The 2016 season opens with Alligator Pie (running Oct 26-Nov 6), an original Dora Award-winning production by Toronto’s Soulpepper company. “The whole play is built around the beloved poems of Dennis Lee,” comments Pablo Felices-Luna, the company’s new Artistic Director, “so all of our fun is made possible through the work of an outstanding Canadian poet. And that’s how we wanted to launch, [with] all of the wildness you can experience at our theatre.” The play is full of infectious musical numbers and theatrical zaniness, but underlying the high-energy production is a message about the importance of friendship.

Courtesy Prairie Theatre Exchange

Courtesy Prairie Theatre Exchange

Go Grassroots

Since opening its doors in a ramshackle building in the Exchange District, Prairie Theatre Exchange has always been a small company rooted in the community. The theatre offered its rehearsal space to amateur groups and allowed them to perform on its stage between its own shows. Today, PTE is found in a downtown shopping centre, and it still belongs to Winnipeggers: in 2007 it opened its Playwrights Unit, where experienced and new local playwrights are provided with an office, the resources needed to put on a live reading or workshop, and input from fellow auteurs.
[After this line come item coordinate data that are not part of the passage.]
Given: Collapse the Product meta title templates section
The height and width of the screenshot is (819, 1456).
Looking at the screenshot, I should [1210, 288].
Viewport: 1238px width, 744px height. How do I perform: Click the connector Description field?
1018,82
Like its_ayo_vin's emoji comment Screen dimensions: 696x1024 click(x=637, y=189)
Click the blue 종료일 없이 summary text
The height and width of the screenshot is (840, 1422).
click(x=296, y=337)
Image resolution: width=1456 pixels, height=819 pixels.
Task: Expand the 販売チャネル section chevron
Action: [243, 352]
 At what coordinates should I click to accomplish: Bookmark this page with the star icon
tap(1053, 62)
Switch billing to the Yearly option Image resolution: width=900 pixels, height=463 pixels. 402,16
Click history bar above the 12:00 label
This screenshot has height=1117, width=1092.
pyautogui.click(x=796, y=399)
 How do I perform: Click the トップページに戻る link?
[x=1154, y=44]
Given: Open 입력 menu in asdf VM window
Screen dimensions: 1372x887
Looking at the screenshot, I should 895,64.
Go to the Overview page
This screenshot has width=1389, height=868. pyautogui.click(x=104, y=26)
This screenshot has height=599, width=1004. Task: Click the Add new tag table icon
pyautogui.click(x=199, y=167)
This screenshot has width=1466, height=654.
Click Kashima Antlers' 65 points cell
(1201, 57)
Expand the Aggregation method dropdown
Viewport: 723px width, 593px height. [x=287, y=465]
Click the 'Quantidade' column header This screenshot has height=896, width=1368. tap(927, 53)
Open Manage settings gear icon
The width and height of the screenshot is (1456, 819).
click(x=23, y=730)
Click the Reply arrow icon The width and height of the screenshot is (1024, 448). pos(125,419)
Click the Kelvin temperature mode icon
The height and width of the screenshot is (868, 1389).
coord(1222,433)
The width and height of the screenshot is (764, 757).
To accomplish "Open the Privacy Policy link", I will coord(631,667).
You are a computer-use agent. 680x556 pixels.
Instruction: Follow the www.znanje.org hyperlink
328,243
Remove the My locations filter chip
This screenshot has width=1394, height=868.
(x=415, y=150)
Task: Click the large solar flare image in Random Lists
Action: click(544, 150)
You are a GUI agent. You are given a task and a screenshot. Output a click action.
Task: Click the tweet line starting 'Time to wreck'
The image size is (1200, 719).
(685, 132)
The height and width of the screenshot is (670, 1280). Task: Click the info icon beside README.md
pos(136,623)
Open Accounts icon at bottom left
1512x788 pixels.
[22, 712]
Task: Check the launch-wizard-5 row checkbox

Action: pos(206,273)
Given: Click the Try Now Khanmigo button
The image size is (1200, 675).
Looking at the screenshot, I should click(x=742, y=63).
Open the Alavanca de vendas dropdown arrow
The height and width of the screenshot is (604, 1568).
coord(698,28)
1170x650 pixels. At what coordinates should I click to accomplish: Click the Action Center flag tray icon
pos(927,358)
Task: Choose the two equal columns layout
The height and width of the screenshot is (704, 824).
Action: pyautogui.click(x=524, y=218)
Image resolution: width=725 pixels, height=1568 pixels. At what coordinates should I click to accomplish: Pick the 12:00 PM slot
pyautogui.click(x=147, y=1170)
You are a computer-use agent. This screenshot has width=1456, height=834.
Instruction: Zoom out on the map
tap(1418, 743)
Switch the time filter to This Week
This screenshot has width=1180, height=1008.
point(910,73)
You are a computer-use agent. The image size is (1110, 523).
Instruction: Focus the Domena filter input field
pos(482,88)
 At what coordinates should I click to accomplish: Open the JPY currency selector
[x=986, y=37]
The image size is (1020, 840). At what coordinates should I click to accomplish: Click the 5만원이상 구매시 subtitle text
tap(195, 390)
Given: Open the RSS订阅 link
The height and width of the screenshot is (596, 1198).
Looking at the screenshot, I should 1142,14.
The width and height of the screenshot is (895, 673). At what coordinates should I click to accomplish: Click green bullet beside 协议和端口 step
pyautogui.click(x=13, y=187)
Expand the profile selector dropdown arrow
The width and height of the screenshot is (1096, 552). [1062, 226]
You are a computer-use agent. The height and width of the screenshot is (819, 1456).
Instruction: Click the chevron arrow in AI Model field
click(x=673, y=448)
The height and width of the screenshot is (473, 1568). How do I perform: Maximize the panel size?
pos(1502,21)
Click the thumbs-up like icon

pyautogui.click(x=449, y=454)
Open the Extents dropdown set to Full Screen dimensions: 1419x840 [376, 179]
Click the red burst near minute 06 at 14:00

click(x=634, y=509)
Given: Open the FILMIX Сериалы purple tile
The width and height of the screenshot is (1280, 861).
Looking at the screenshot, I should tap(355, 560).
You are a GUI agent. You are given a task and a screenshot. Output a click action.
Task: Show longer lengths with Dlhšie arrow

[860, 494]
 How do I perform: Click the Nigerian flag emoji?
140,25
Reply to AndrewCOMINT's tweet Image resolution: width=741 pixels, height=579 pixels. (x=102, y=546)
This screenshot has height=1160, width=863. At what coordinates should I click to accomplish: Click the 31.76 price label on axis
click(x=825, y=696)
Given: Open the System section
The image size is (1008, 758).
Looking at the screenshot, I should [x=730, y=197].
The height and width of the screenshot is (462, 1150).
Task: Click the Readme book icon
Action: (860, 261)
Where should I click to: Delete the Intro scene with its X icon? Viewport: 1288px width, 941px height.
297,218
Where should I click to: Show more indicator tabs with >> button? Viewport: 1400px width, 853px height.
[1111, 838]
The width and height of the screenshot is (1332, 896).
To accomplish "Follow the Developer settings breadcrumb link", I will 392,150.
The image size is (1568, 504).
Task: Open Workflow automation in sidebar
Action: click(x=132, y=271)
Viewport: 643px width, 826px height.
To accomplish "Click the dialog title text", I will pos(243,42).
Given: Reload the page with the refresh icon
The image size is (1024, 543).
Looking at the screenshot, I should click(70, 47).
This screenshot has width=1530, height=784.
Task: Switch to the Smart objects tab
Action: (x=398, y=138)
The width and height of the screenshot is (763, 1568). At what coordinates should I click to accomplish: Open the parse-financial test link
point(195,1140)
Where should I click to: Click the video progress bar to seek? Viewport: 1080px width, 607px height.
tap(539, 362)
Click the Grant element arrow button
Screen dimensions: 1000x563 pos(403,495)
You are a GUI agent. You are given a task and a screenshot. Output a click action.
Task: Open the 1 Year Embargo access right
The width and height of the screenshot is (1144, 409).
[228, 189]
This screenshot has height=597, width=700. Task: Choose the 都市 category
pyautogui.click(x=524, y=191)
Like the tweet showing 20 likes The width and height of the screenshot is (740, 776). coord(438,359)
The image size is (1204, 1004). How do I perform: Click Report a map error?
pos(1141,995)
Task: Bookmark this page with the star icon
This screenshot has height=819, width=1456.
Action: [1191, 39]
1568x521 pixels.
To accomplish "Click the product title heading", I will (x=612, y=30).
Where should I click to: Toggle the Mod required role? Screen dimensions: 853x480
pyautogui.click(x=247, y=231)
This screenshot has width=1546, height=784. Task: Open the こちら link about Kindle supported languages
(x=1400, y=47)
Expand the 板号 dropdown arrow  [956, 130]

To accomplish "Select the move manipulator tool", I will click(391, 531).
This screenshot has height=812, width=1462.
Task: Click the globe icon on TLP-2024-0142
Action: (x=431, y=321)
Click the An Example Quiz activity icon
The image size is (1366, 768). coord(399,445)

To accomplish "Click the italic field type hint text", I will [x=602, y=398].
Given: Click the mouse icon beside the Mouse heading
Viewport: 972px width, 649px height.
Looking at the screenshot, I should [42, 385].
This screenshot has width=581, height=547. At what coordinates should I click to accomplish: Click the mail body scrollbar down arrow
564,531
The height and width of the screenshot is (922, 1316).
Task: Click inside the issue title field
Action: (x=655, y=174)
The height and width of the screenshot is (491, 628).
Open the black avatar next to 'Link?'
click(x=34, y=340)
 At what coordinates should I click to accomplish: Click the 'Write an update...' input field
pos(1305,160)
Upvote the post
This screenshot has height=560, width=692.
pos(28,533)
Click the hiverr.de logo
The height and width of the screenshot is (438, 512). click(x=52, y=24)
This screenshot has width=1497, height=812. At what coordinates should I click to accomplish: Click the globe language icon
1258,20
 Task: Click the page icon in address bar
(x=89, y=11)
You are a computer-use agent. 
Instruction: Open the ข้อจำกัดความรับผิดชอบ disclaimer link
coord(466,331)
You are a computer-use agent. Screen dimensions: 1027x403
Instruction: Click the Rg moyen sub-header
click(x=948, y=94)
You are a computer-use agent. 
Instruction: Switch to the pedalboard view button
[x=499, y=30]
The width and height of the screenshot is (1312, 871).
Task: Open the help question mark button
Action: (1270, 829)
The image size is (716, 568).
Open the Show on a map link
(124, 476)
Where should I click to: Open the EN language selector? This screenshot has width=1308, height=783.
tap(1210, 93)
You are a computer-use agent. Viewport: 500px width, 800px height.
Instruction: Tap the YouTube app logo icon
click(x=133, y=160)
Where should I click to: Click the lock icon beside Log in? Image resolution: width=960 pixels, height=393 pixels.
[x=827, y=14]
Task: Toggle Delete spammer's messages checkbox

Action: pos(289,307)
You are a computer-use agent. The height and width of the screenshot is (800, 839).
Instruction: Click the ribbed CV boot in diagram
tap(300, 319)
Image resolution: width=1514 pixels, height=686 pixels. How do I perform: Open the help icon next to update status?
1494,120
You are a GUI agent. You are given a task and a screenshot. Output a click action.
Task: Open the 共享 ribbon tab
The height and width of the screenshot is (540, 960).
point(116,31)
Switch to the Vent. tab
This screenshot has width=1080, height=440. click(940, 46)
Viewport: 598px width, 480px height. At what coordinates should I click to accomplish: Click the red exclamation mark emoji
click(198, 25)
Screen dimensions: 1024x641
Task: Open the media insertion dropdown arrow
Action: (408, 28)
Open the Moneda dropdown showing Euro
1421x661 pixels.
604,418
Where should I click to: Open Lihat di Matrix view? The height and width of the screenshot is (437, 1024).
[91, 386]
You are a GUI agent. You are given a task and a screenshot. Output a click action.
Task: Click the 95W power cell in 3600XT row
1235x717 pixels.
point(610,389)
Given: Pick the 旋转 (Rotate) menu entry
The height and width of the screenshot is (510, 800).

PTE continues its focus on work by Manitoban and Canadian artists with the play The Gravitational Pull of Bernice Trimble, penned by Canadian playwright, Beth Graham. Running from Oct 12-30, the play centres on Bernice’s daughter, Iris, as her Mom calls the family together to announce that she has been diagnosed with early-onset Alzheimer’s. The emotionally heavy story can be challenging for audiences, but when asked about this selection for the 2016/17 season, Artistic Director Robert Metcalfe explains, “This play was nominated for a Governor General’s Award in 2015, and I love it because of its fundamental honesty and heart in addressing some very serious subject matter—including the unique relationship between mothers and daughters—and the choices we make, both in parenting and in life.” Metcalfe has no need to shy away from difficult work, knowing that the city’s erudite audience is up for the challenge.